Atrial natriuretic peptide prevents the mitochondrial permeability transition pore opening by inactivating glycogen synthase kinase 3β via PKG and PI3K in cardiac H9c2 cells.

The purpose of this study was to test if atrial natriuretic peptide (ANP) can prevent the mitochondrial permeability transition pore (mPTP) opening by inactivating glycogen synthase kinase 3β (GSK-3β). ANP prevented loss of mitochondrial membrane potential (ΔΨ(m)) caused by H(2)O(2) in a dose-dependent manner. Similarly, cyclosporin A, an inhibitor of the mPTP opening, could also preserve ΔΨ(m). ANP increased GSK-3β phosphorylation at Ser(9), pointing to that ANP inactivates GSK-3β. ANP could not prevent the loss of ΔΨ(m) in cells transfected with the constitutively active GSK-3β (GSK-3β-S9A) mutant. The effects of ANP on GSK-3β phosphorylation and ΔΨ(m) were reversed by the selective PKG inhibitor KT5823 [2,3,9,10,11,12-hexahydro-10R-methoxy-2,9-dimethyl-1-oxo-9S,12R-epoxy-1H-diindolo[1,2,3-fg:3',2',1'-kl]pyrrolo[3,4-i][1,6]benzodiazocine-10-carboxylic acid, methyl ester]. In support, PKG markedly enhanced GSK-3β phosphorylation.
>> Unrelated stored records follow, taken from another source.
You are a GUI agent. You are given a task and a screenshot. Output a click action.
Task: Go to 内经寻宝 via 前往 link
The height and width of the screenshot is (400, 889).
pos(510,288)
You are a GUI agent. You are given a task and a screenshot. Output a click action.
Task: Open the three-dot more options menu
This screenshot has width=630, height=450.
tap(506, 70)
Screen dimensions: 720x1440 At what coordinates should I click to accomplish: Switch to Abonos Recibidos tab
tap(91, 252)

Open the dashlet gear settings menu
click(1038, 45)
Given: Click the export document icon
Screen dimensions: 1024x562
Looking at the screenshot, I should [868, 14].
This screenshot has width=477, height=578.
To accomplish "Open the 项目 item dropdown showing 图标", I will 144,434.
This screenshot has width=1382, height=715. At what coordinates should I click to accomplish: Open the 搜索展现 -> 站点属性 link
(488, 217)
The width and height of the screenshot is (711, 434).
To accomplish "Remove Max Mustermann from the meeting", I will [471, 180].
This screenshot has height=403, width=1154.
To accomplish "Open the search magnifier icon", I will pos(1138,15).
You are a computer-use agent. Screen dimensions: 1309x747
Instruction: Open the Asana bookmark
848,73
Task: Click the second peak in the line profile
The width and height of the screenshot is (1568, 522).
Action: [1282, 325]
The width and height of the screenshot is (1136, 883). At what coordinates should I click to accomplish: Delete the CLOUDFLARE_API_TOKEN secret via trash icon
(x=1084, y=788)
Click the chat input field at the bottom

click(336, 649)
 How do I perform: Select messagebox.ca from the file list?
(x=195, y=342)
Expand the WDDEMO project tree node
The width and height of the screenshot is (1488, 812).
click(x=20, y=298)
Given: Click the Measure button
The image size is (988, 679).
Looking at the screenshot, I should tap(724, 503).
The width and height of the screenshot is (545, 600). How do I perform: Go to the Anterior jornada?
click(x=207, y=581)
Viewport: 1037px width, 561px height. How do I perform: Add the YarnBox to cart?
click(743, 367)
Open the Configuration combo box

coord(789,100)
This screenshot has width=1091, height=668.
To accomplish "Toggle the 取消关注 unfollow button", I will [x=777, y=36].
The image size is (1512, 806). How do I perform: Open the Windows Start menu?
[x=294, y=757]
ANP-induced GSK-3β phosphorylation was also abolished by the PI3K inhibitor LY294002 [2-(4-morpholinyl-4H-1-benzopyran-4-one hydrochloride)] and ANP could not prevent H(2)O(2)-induced loss of ΔΨ(m) in the presence of LY294002. These data suggest that ANP modulates the mPTP opening by inactivating GSK-3β through PKG and PI3K. GSK-3β is a common downstream target of PKG and PI3K. Prevention of the mPTP opening may underlie the mechanism for ANP's protection against reperfusion injury.